Il provvedimento sottolinea altresì i principi relativi all'onere probatorio in tema di mala gestio e alla necessità di puntuale documentazione probatoria per l'affermazione di responsabilità patrimoniali a carico dell'amministratore.
Considerazioni conclusive
La pronuncia conferma che la responsabilità dell'amministratore non può essere affermata genericamente ma richiede una puntuale dimostrazione degli addebiti contestati e dei pregiudizi effettivamente subiti dal condominio, con onere probatorio a carico dell'attore.
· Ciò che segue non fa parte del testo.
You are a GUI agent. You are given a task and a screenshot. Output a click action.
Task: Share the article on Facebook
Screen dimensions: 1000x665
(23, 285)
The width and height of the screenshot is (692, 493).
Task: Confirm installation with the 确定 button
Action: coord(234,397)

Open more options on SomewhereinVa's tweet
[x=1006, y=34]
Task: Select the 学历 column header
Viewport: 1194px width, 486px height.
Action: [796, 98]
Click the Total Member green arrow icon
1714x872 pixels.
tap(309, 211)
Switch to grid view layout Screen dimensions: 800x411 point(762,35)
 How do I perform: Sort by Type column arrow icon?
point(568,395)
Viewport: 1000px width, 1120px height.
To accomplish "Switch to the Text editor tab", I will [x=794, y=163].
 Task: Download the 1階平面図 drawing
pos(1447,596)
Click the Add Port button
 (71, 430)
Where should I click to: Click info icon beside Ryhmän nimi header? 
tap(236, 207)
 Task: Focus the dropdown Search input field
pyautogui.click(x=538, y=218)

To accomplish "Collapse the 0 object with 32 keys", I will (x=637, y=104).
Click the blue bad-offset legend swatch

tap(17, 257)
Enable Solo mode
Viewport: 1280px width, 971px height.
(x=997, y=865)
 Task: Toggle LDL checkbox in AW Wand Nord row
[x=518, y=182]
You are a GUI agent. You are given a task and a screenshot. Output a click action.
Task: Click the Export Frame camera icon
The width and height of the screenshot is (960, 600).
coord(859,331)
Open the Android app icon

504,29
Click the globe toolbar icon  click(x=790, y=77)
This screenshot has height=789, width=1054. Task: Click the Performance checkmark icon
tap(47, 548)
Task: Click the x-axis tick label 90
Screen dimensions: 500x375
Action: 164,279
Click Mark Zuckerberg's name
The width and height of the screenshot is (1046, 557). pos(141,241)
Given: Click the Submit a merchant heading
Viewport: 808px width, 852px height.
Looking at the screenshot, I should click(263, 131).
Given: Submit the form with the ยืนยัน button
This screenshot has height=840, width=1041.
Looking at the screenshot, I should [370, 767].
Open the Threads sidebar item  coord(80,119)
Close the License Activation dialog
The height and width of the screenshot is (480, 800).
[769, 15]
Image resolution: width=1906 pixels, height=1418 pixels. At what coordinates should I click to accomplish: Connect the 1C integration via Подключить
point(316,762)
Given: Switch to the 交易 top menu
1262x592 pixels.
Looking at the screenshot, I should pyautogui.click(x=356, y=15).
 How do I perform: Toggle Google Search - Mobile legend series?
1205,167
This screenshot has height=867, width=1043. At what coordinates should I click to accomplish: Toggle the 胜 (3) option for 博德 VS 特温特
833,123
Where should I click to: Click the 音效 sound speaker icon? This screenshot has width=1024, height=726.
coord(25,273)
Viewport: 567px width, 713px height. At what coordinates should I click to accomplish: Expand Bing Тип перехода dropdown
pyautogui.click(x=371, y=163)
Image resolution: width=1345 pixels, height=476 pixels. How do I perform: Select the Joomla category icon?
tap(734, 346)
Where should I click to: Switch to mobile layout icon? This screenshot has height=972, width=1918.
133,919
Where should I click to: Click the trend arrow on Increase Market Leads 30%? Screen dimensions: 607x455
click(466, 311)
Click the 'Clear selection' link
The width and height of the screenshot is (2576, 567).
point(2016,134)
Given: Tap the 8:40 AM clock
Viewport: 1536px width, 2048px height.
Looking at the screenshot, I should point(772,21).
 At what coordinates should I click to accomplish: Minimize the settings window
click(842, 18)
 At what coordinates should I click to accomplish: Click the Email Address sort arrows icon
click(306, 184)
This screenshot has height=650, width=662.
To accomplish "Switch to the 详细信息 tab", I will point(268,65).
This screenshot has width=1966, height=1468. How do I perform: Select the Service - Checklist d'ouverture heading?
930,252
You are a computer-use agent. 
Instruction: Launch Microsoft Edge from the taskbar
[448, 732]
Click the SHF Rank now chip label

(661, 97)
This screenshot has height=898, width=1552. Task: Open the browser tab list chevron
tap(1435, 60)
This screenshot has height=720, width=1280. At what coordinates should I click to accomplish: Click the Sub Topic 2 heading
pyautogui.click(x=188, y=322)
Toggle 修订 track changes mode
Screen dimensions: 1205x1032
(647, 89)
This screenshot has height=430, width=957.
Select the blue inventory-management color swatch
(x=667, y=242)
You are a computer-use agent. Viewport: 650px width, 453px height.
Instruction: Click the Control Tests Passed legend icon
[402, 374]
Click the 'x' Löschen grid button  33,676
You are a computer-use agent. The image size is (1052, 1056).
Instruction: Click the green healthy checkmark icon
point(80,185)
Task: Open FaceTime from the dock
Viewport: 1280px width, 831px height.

Il Tribunale ha riconosciuto solo le voci documentalmente e testimonalmente provate (debito verso la ditta ascensori e mancato accantonamento del TFR della portiera), rigettando le restanti pretese per carenza di prova.
La valutazione probatoria è stata svolta alla luce della contumacia del convenuto che, non essendosi costituito, non ha prodotto elementi di segno contrario.
Non ogni irregolarità gestionale comporta automaticamente un obbligo risarcitorio: occorre dimostrare l'esistenza dell'inadempimento, il danno e il nesso causale. L'orientamento applicato è consolidato nella giurisprudenza di legittimità in tema di natura "mandataria" dell'incarico e di obblighi restitutori ex art. 1713 c.c.; altresì il provvedimento richiama espressamente l'obbligo di trasparenza e di conservazione degli atti in capo all'amministratore quale requisito funzionale al controllo dei condomini e alla tutela giudiziale.
Per approfondimenti o per ogni utilizzo, si raccomanda la consultazione del testo integrale del provvedimento.